By Keith Moore and Marla Rosner
AI, and more specifically, machine learning, is currently the most talked about technology. With all of the benefits machine learning can offer, it makes sense for companies to want to start implementing a machine learning project themselves. But how?
Successfully deploying machine learning solutions is easier said than done. SparkCognition is here to help, though—having deployed a large number of successful projects, we’d like to share some tips and common pitfalls so that your machine learning pilot can go as smoothly as possible.
1. Choose the correct application of AI
As cool as AI sounds, you shouldn’t blindly apply it when a simple solution will suffice. What AI excels at is finding subtle patterns in data sets of all shapes and sizes, particularly under complex or changing conditions. But there’s plenty of scenarios where a standard rules-based approach will work just as well. AI is great for analyzing things like complex long-term degradation in wind turbines, but you don’t necessarily need it to tell you that a temperature reading on a pump is spiking.
Make sure your desired outcome will provide substantial business value, as well. You’ll want to carefully define what it is you’re looking for. What, specifically, are your desired outcomes? What would you consider “success,” and how will it be measured? How will success impact system users, customers, employees, company reputation, and your bottom line? What will the end output look like, and who should the end user be? Make sure you have clear answers to these types of questions before you begin, and once you’ve started, measure your results. If you’ve chosen an appropriate project, you should be able to see significant returns.
You’ll also want to make sure you’re using the appropriate sensors and data integration platform. With advanced algorithms, a proper machine learning company can often achieve results with fewer sensors than you might think. On the other hand, a good machine learning company can also help you find a system integrator if you need more sensors.
2. Get an appropriate level of engagement from your team
You need to get buy-in from within your company from the bottom up. Make sure everyone understands what you’re trying to accomplish with AI—those who don’t won’t perform as well. You’ll want to have good lines of communication with your AI deployment team, as well. Poor communication is the number one factor that slows down implementation projects.
Go through all the questions mentioned above with your team. You’re not the only one who needs a clear vision on the business benefits, or what the end results (and end users) should look like. Anyone who’s collaborating on a machine learning project in any capacity should have a clear understanding of exactly what you’re doing and why.
3. Start with high-quality data
Low-quality data impacts the performance of a machine learning model. High quality data should have a consistent level of time granularity, sensor resolution, and reading accuracy. With these three things, the data can be trusted for model building. It also needs to be data in which you can reasonably expect to find a pattern. Patterns are not always obvious, of course; that’s why you use AI in the first place. If there’s any kind of pattern, AI will find it—but there has to be something there to find.

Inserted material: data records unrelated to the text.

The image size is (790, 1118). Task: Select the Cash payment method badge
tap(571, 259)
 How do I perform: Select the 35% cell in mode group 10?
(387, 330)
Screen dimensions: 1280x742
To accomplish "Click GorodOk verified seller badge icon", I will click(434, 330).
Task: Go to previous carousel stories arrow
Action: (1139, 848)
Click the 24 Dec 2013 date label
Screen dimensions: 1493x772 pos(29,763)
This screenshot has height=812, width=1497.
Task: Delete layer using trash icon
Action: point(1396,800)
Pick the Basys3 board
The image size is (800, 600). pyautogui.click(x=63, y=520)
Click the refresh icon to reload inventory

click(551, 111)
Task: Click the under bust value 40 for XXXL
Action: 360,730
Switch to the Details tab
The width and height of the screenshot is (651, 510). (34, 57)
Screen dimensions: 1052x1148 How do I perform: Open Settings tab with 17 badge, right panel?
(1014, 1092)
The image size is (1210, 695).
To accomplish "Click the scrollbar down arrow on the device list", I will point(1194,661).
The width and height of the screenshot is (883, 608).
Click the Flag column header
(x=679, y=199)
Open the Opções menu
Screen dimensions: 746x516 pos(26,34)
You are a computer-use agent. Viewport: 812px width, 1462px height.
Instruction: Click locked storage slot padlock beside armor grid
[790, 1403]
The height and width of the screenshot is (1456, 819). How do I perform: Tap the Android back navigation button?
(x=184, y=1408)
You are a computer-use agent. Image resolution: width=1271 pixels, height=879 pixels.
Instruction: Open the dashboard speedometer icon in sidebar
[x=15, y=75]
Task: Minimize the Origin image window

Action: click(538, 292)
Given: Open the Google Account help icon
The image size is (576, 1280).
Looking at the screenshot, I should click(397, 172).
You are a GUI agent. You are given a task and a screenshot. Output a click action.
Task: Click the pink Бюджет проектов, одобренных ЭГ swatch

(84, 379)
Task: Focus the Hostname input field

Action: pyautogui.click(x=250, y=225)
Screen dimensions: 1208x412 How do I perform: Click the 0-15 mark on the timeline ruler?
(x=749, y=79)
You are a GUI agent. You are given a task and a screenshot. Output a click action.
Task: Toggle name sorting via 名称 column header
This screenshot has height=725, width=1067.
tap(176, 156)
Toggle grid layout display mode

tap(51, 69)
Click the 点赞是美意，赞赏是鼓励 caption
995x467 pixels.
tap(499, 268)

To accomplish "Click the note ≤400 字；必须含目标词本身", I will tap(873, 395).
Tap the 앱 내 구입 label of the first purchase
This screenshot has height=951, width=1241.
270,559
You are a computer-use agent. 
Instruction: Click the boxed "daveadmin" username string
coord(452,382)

This is just the tip of the iceberg, but these are three key steps you should to take to ensure success on any machine learning project, regardless of the type or goal. Machine learning isn’t a perfect panacea; it has specific prerequisites, and like any major business undertaking, it can only be as successful as the team that works on it. But if you have a clear goal in mind, get your team engaged, and make sure you have the data you need, machine learning can be a powerful tool for your company.